First order approximation, E x C = i x t
6 x C = 3 x 30
C = 15 farads - that's a lot.

AND, to deliver 3 A, affordable supercaps will not work because the internal series resistance is too high. The supercaps in hybrid buses are *not* normal.

Consider an oversized battery, and use some of its charge to power a small heating pad bonded to its side.

ak

 

Put battery, termoregulator and heater into styrofoam box and keep temperature inside box a little above zero Celsius.

 

I've been searching for a long time for a way to use a capacitor bank as a relatively constant power source.

As we all know, voltage decreases as a capacitor discharges, and thus can't be used as a DC power source. The tolerance of my powered circuit is: 30-36 V dc. There are DC-DC converters that can be set to different input- and output voltages, but I can't find a circuit, or a basic schedule of a circuit which can take the steadily decreasing voltage of a capacitor and turn react to it to give an output voltage which does not exceed the limits of the powered circuit.

One would imagine that there could be a circuit which (when properly calculated) would react to any given input voltage, to cause a switching transformer circuit to output a voltage within the given voltage range (here 30-36 V). However no amount of research has given any results. Could you help me?

I don't follow this. This should be the easiest of the problems to solve.

DigiKey has about a quarter million different DC-DC converters. Narrowing it down to single output voltages in the 30 V to 36 V range and at least 100 W still left the list with over ten thousand entries.

You haven't given any hint as to what the input voltage range is that you are looking for, so it's hard to go much further.

Another source to look far are "battery eliminator" circuits used for RC applications. Many of these have wide input voltage ranges and can deliver a couple hundred watts.

I need a cheap, reliable power source to power a 100W LED for about 30 seconds. If I build several of them I can set up an area to be lit up on a signal. It's for wildlife control hunting in the North. Batteries freeze here, freezing proof batteries are expensive so I'm looking at this both as a challenge and for practical reasons. I only need 30 seconds (3 kJ of energy after the transformer) of light because after the first shot, the herd of whatever you're after will run away. If you can't get a 'dead' centre shot off in 30 seconds, you shouldn't be hunting.

A location of "the North" doesn't give us much to go on. WHAT temperatures are we talking about? There's a HUGE difference between -10°C and -60°C when it comes to designing an electronic system?

As others have said, explore your other alternatives. It shouldn't be too hard to use an insulated case, perhaps an ice chest or a cheap Styrofoam container or just a box lined with insulation to keep a battery from freezing overnight. You can put a heat pad in it or perhaps even just throw in some of the disposable handwarmers or MRE heaters to keep it warm enough through the night.

I'd do everything reasonable to use a battery over a capacitor bank.
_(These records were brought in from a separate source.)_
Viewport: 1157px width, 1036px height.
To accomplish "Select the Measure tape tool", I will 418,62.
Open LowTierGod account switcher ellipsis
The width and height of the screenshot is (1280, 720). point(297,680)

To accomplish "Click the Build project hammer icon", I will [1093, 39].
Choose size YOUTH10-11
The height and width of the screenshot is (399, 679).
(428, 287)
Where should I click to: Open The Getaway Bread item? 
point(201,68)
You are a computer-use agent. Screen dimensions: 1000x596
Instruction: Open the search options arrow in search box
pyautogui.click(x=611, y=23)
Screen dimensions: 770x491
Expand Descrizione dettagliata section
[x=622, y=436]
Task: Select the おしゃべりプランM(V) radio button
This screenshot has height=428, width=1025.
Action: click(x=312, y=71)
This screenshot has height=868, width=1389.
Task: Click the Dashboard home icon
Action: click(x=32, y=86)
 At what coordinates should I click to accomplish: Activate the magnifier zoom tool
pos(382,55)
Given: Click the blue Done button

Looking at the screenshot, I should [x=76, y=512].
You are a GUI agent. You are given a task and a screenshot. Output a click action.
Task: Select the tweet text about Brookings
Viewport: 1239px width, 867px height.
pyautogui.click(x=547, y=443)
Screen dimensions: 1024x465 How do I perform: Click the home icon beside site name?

You will need farads and farads of low ESR capacitors which are not cheap. But 3 A for 30 seconds is only 25 mAh of charge and that is nothing for most batteries (meaning that a LOT of capacity is left to keep the battery warm).

 

Since you're hunting at night - what about a night scope? That way you don't have to carry daylight in a bucket. By that I mean you're carrying an energy source, be it battery or capacitors and some sort of flood light. You want 30 seconds of illumination. WOW! Sit and count out 30 seconds. If you can't get a shot off in five seconds then why are you out there? Light would surely distract your prey. If you're waiting for them to move into a clearing, shining a light - since I'm not a hunter I can't imagine prey behaving normally at night when a sudden flood of light comes their way.

Infrared comes to mind as well. Sure, I understand you want to know how to do this project according to the parameters you've set up - and if we have enough information we can probably help you solve the problems. But that's like taking a self propelled lawnmower and trying to turn it into a go-cart. Yeah, it'll go. And you might even make a few bucks cutting lawns, but it's not going to be fast. Sounds like you're way over-engineering this. Consider the alternatives.